**EXERCISE AIM**
Exclude the images and repeat all remaining entries exactly.

....

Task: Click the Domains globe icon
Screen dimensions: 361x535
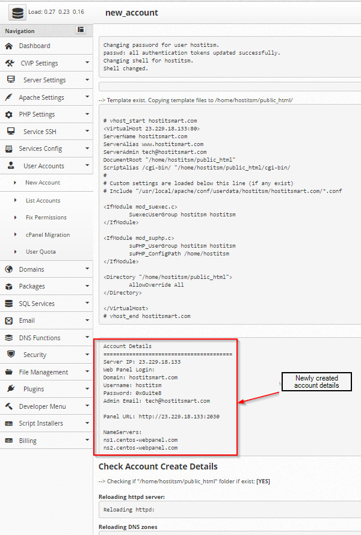Action: [8, 269]
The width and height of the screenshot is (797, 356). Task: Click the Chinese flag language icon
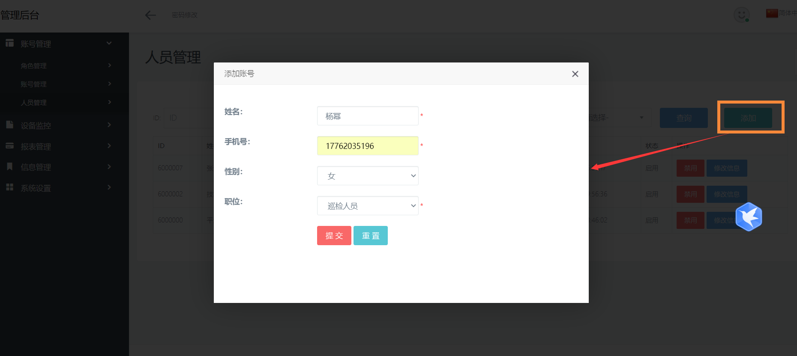[772, 13]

....

**ANSWER AREA**
Task: Click the Domains globe icon
Screen dimensions: 361x535
Action: [8, 269]
The width and height of the screenshot is (797, 356). Task: Click the Chinese flag language icon
[772, 13]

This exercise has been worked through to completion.